Not much, since I don't have much interesting enough and share worthy personal info to begin with. Most I have to share if I do have to share, they are rather boring or pathetic. When I talk, it is almost always just chiming in a comment here and there on an existing conversation not started by me. And usually it's a conversation about eating and food places. Always good subjects some find interesting without having to dive into personal territory.


----------



## Esmae (Feb 14, 2017)

Not anything deeply personal, just standard day to day topics. I've heard everyone talk about everyone behind their backs & act like BFF so I don't want to fall in to that trap. 
Although I imagine they've probably all said bad things/made jokes about me as they do it to everyone


----------



## IcedOver (Feb 26, 2007)

As far as most of the office, I prefer not to talk about myself at all, including what I did during the weekend, unless I have something to share.


----------



## Steelfox (Nov 10, 2003)

I am pretty much an open book. I will tell just about anybody anything about myself that they want to know. I don't offer the information but if they ask I will answer.


----------



## CarpeLibrum (Jun 2, 2015)

I am always cognizant of the fact that these people are my coworkers and _not_ my friends. I _barely_ share enough info to be somewhat friendly/polite. My strategy is to keep ideas simple (I am the food/hike/travel guy at work) so my colleagues won't have to make much of an effort to get the gist of my life outside of work. I'll keep my statements brief and won't make much of an attempt to further the conversation once they have enough to go on. If anyone tries to dig deeper into my personal life, I'll either provide a bland and boring answer and encourage them to lose interest, refocus the topic on work, explain that I am busy at the moment and don't have time for conversation, or bluntly give them the cold shoulder. It just depends on where they are in the work hierarchy.

Furthermore, it is imperative that my colleagues understand I am at the office to work because I enjoy making money and having the financial freedom to pay for the things I want. I did not apply to my job to hang out with folks or make new friends. My preference is to have a decent bit of separation between my work life and my personal life. I will be friendly enough to work with and get the job done, but they shouldn't dig much deeper than that.


----------



## Sainnot (Feb 6, 2021)

I share nothing, my coworkers share a lot.


----------



## SociallyAnxiousCoffee (Sep 8, 2012)

Yeah, I don't share much with co-workers either. Its a relief to see other people are kinda similar.


----------



## JH1983 (Nov 14, 2013)

I generally don't talk about anything personal with anyone at work. Giving people possible ammo to use against you later is never a good idea. Experience has taught me that work "friends" usually can't be trusted.


----------



## Greenmacaron (Jul 20, 2019)

I try to avoid it.. I'd rather stick to talking about work than myself. If I find myself stuck in the staffroom where someone wants to chat I'll focus on asking them questions about their life. I find that people without SA usually like talking about themselves.


----------



## Dan the man (Jul 4, 2013)

I'm glad I'm not the only who felt/feels this way. I sort of think SA aside if you're going to maintain a professional relationship with people certain things should be left unsaid.

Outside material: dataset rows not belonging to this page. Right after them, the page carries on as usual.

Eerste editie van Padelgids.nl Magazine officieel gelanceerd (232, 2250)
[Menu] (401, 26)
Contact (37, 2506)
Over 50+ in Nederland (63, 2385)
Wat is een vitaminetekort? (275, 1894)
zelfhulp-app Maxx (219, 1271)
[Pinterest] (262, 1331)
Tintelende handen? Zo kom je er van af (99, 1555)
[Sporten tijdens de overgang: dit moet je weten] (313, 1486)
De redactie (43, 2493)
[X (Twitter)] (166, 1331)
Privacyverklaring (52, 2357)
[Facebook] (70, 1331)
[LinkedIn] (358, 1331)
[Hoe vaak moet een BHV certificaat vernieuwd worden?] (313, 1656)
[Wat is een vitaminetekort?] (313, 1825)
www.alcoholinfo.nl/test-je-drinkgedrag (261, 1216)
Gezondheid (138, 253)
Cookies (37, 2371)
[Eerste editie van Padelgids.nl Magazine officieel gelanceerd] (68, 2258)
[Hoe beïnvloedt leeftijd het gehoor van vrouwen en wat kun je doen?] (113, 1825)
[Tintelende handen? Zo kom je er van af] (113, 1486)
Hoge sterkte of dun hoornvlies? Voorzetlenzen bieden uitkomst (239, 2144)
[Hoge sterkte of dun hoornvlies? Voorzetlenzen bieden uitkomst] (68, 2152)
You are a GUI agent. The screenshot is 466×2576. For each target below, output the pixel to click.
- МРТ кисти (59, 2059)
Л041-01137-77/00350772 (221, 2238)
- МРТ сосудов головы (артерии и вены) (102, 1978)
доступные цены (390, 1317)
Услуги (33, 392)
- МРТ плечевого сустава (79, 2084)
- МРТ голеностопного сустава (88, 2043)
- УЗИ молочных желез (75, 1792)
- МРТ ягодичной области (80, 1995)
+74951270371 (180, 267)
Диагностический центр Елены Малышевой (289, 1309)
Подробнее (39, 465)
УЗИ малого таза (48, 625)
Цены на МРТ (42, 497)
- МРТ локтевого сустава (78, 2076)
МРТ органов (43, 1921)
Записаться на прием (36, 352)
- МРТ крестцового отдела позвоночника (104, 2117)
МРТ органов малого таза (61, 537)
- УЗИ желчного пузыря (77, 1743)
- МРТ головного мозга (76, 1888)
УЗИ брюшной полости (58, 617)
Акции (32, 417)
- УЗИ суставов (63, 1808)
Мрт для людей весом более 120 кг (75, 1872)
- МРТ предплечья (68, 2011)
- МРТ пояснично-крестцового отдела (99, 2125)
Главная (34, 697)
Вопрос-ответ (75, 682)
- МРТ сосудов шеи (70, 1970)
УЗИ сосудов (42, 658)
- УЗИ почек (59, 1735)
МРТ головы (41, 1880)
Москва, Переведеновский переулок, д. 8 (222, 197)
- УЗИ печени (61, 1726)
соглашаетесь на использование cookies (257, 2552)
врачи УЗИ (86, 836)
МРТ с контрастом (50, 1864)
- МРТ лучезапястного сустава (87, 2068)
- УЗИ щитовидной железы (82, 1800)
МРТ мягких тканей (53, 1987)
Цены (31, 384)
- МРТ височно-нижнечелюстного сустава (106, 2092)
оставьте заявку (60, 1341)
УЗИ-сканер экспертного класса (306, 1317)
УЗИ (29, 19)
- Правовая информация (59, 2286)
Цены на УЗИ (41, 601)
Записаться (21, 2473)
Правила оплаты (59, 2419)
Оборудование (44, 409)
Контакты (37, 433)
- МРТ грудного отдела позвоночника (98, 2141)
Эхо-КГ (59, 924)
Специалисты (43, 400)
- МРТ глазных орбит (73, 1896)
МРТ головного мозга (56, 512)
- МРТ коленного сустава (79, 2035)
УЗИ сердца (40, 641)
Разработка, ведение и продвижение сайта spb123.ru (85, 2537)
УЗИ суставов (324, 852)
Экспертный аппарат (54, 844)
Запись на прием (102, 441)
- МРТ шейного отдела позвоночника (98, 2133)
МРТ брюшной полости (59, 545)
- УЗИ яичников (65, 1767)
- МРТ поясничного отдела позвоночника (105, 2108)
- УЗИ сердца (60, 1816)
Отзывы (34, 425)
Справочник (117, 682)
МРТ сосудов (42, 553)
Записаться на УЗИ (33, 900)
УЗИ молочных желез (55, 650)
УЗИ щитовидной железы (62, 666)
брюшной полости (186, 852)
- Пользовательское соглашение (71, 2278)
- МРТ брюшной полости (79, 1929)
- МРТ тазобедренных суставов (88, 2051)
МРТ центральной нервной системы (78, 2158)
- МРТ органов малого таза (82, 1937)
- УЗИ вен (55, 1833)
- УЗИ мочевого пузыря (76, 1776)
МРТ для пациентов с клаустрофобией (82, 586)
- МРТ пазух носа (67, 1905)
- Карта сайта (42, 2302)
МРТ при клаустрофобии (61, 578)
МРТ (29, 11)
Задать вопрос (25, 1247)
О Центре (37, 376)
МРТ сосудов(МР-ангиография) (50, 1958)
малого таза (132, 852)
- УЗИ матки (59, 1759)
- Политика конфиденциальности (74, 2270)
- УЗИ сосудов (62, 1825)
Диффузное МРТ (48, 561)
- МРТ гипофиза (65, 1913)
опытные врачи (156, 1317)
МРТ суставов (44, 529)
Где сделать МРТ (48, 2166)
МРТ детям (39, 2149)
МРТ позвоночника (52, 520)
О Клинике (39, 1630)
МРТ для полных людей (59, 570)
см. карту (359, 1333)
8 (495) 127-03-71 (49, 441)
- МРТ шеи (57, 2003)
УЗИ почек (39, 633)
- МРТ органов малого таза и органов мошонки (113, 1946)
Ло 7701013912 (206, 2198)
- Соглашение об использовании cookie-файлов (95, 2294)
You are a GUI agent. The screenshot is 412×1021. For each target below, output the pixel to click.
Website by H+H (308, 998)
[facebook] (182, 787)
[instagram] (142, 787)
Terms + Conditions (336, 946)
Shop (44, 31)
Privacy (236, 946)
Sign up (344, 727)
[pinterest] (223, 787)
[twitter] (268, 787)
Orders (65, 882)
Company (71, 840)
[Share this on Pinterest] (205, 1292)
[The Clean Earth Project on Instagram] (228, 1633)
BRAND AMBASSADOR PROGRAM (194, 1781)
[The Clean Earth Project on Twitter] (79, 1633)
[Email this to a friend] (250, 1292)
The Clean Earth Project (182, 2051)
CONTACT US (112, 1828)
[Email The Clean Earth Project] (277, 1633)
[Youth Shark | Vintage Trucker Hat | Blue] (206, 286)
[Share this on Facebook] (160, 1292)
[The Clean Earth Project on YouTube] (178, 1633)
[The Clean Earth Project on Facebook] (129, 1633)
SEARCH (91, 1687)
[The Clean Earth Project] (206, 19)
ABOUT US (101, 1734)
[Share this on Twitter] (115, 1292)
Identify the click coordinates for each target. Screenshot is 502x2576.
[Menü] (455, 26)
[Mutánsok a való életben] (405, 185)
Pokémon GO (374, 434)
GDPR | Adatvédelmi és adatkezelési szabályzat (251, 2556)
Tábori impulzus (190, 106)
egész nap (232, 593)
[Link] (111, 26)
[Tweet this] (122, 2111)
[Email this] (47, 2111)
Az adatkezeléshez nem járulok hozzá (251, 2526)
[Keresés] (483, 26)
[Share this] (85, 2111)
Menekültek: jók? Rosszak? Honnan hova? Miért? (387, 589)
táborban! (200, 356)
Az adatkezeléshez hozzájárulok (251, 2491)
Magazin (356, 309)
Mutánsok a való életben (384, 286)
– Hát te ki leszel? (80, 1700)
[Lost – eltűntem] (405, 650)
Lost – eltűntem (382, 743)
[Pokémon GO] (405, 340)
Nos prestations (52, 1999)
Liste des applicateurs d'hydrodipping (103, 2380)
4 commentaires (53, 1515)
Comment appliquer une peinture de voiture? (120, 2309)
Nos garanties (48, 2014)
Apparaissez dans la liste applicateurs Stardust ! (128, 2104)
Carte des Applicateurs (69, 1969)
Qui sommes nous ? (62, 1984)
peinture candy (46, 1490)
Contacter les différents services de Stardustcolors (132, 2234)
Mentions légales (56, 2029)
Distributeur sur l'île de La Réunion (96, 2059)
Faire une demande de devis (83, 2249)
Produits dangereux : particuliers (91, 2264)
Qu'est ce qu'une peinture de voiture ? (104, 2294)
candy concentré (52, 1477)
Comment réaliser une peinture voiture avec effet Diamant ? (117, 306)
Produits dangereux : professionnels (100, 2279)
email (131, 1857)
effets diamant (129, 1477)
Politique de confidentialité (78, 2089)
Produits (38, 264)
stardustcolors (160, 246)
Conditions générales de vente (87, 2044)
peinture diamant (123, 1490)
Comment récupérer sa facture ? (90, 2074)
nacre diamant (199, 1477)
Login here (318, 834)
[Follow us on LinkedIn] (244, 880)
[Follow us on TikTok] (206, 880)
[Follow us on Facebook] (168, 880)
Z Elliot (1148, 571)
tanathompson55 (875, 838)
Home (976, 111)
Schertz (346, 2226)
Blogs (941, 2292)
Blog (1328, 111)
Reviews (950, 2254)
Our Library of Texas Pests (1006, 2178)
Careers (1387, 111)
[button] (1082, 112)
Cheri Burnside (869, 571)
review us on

One time though years back I did hear someone question my sexuality. I guess because no mention ever of a significant other


----------



## CantGoOn (May 19, 2021)

Anytime I did, I regretted it. It makes people dislike me even more. I’m that creepy coworker who eats lunch alone in the car and never speaks to anyone, talking to myself and licking my pennies.


----------



## Mlt18 (Jun 29, 2016)

I try not to talk about myself much because I sometimes hear them judging and talking **** about the personal lives of other people that ended up revealing tmi. I try to make stuff up from time to time if they do ask something personal though. But that rarely happens. I think because they mostly assume stuff about me anyways.


----------



## Citrine79 (Dec 14, 2016)

Very, very little. In fact, I avoid the lunchroom and any sort of activities or functions as often as I can so I don’t have to engage in small talk. Nothing against my co-workers its just I don’t feel comfortable discussing a number of things, Looks like I may be returning to the office soon for the first time in over a year...and I will be sharing even less info this time.


----------



## aqwsderf (Aug 16, 2013)

As little as possible


----------



## WillYouStopDave (Jul 14, 2013)

The way I think of it, it's like you're in this terrible place selling your soul to the highest bidder because you can't survive without them and you're supposed to actually fraternize with the other inmates just to make it seem normal?


----------



## Futures (Aug 27, 2005)

I was at my last job for nearly 5 years, and my vague replies to their questions became a bit of a joke to them after a while.

Co-worker: What did you do over the weekend?
Me: Just kind of hung out, did whatever.
Co-worker: _Laugh_


----------



## Sainnot (Feb 6, 2021)

Citrine79 said:


> Very, very little. In fact, I avoid the lunchroom and any sort of activities or functions as often as I can so I don’t have to engage in small talk. Nothing against my co-workers its just I don’t feel comfortable discussing a number of things, Looks like I may be returning to the office soon for the first time in over a year...and I will be sharing even less info this time.


I’ve never been inside a break room, I eat at my desk every day.


----------



## MCHB (Jan 1, 2013)

Only when asked.

Truth be told I generally avoid the concept!


----------



## Dan the man (Jul 4, 2013)

Only thing I think of now is if you don't talk at all people won't know if they do things to insult/offend you.

It's a reason why work is very challenging for the SA person.


----------



## MCHB (Jan 1, 2013)

I avoid it at all costs...

Talk to myself, sing to myself, swear and or curse and cuss at metal on the other hand...


----------



## Saeta (Jul 31, 2018)

I don't have to cause I work from home, but when I had to work in a place I tried to only talk about mundane stuff and things that are easy to relate to. Giving too much away can be a problem.


----------



## Fever Dream (Aug 18, 2015)

Typically not very much unless directly asked. I usually try to keep any conversation about work related topics.


----------



## Zatch (Apr 28, 2013)

As much as people ask, which is minimal needless to say. Sometimes I'll include experiences and such when I'm opining or talking about something personal. But for the most part I don't share much unless I get a penny for my thoughts.


----------